• **ENTRIES SUPPLIED**:

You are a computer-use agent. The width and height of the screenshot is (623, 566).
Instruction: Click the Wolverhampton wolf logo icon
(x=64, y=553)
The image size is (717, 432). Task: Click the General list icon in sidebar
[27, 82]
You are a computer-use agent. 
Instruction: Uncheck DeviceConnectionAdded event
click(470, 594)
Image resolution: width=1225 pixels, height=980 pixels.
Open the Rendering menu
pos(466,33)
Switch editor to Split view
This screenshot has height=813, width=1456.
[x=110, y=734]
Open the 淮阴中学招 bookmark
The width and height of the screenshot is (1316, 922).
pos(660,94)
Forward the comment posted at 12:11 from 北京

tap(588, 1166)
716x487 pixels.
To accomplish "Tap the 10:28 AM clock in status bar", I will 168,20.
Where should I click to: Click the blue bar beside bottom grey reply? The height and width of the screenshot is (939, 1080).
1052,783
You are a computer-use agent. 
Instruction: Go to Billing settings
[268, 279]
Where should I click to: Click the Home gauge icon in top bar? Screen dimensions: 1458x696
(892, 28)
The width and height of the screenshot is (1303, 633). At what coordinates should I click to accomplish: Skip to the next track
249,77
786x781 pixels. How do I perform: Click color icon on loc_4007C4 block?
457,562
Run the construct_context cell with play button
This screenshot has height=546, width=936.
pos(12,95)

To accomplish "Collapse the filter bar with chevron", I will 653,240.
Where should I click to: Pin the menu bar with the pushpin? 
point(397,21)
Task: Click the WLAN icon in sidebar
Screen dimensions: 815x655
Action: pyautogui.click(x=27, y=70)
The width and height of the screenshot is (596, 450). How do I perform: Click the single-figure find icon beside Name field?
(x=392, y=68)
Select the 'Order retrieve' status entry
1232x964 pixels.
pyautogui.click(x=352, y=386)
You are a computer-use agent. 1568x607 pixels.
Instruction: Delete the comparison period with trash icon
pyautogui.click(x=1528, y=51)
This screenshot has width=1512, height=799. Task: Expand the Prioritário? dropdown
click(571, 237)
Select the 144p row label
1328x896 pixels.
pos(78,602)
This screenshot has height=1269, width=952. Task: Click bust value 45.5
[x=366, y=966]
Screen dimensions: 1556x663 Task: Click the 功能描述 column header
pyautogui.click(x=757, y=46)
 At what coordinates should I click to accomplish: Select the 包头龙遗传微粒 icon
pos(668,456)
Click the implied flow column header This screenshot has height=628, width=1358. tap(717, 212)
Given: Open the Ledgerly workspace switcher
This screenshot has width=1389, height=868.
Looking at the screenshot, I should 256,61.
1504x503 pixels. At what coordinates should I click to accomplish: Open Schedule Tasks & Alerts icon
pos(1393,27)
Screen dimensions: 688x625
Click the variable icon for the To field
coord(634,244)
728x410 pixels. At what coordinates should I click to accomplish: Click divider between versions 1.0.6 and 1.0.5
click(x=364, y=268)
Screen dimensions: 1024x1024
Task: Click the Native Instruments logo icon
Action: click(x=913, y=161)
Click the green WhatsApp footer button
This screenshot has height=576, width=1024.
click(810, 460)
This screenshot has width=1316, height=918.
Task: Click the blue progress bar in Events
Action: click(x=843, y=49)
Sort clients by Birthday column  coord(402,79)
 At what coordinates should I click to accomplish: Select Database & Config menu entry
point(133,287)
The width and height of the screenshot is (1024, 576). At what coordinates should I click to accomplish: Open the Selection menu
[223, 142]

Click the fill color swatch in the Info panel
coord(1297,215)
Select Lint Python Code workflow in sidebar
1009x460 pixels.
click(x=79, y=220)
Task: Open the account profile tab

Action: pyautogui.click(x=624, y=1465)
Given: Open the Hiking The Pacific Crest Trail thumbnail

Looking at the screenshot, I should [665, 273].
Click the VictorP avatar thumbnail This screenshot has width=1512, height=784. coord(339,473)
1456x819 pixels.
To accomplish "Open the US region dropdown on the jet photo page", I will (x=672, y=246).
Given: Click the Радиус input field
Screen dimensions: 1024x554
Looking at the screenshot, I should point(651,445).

• **REQUIRED WORK**: Copy out the data above line for line, with no changes.

• **SOLUTION TO THIS EXERCISE**:
You are a computer-use agent. The width and height of the screenshot is (623, 566).
Instruction: Click the Wolverhampton wolf logo icon
(x=64, y=553)
The image size is (717, 432). Task: Click the General list icon in sidebar
[27, 82]
You are a computer-use agent. 
Instruction: Uncheck DeviceConnectionAdded event
click(470, 594)
Image resolution: width=1225 pixels, height=980 pixels.
Open the Rendering menu
pos(466,33)
Switch editor to Split view
This screenshot has height=813, width=1456.
[x=110, y=734]
Open the 淮阴中学招 bookmark
The width and height of the screenshot is (1316, 922).
pos(660,94)
Forward the comment posted at 12:11 from 北京

tap(588, 1166)
716x487 pixels.
To accomplish "Tap the 10:28 AM clock in status bar", I will 168,20.
Where should I click to: Click the blue bar beside bottom grey reply? The height and width of the screenshot is (939, 1080).
1052,783
You are a computer-use agent. 
Instruction: Go to Billing settings
[268, 279]
Where should I click to: Click the Home gauge icon in top bar? Screen dimensions: 1458x696
(892, 28)
The width and height of the screenshot is (1303, 633). At what coordinates should I click to accomplish: Skip to the next track
249,77
786x781 pixels. How do I perform: Click color icon on loc_4007C4 block?
457,562
Run the construct_context cell with play button
This screenshot has height=546, width=936.
pos(12,95)

To accomplish "Collapse the filter bar with chevron", I will 653,240.
Where should I click to: Pin the menu bar with the pushpin? 
point(397,21)
Task: Click the WLAN icon in sidebar
Screen dimensions: 815x655
Action: pyautogui.click(x=27, y=70)
The width and height of the screenshot is (596, 450). How do I perform: Click the single-figure find icon beside Name field?
(x=392, y=68)
Select the 'Order retrieve' status entry
1232x964 pixels.
pyautogui.click(x=352, y=386)
You are a computer-use agent. 1568x607 pixels.
Instruction: Delete the comparison period with trash icon
pyautogui.click(x=1528, y=51)
This screenshot has width=1512, height=799. Task: Expand the Prioritário? dropdown
click(571, 237)
Select the 144p row label
1328x896 pixels.
pos(78,602)
This screenshot has height=1269, width=952. Task: Click bust value 45.5
[x=366, y=966]
Screen dimensions: 1556x663 Task: Click the 功能描述 column header
pyautogui.click(x=757, y=46)
 At what coordinates should I click to accomplish: Select the 包头龙遗传微粒 icon
pos(668,456)
Click the implied flow column header This screenshot has height=628, width=1358. tap(717, 212)
Given: Open the Ledgerly workspace switcher
This screenshot has width=1389, height=868.
Looking at the screenshot, I should 256,61.
1504x503 pixels. At what coordinates should I click to accomplish: Open Schedule Tasks & Alerts icon
pos(1393,27)
Screen dimensions: 688x625
Click the variable icon for the To field
coord(634,244)
728x410 pixels. At what coordinates should I click to accomplish: Click divider between versions 1.0.6 and 1.0.5
click(x=364, y=268)
Screen dimensions: 1024x1024
Task: Click the Native Instruments logo icon
Action: click(x=913, y=161)
Click the green WhatsApp footer button
This screenshot has height=576, width=1024.
click(810, 460)
This screenshot has width=1316, height=918.
Task: Click the blue progress bar in Events
Action: click(x=843, y=49)
Sort clients by Birthday column  coord(402,79)
 At what coordinates should I click to accomplish: Select Database & Config menu entry
point(133,287)
The width and height of the screenshot is (1024, 576). At what coordinates should I click to accomplish: Open the Selection menu
[223, 142]

Click the fill color swatch in the Info panel
coord(1297,215)
Select Lint Python Code workflow in sidebar
1009x460 pixels.
click(x=79, y=220)
Task: Open the account profile tab

Action: pyautogui.click(x=624, y=1465)
Given: Open the Hiking The Pacific Crest Trail thumbnail

Looking at the screenshot, I should [665, 273].
Click the VictorP avatar thumbnail This screenshot has width=1512, height=784. coord(339,473)
1456x819 pixels.
To accomplish "Open the US region dropdown on the jet photo page", I will (x=672, y=246).
Given: Click the Радиус input field
Screen dimensions: 1024x554
Looking at the screenshot, I should point(651,445).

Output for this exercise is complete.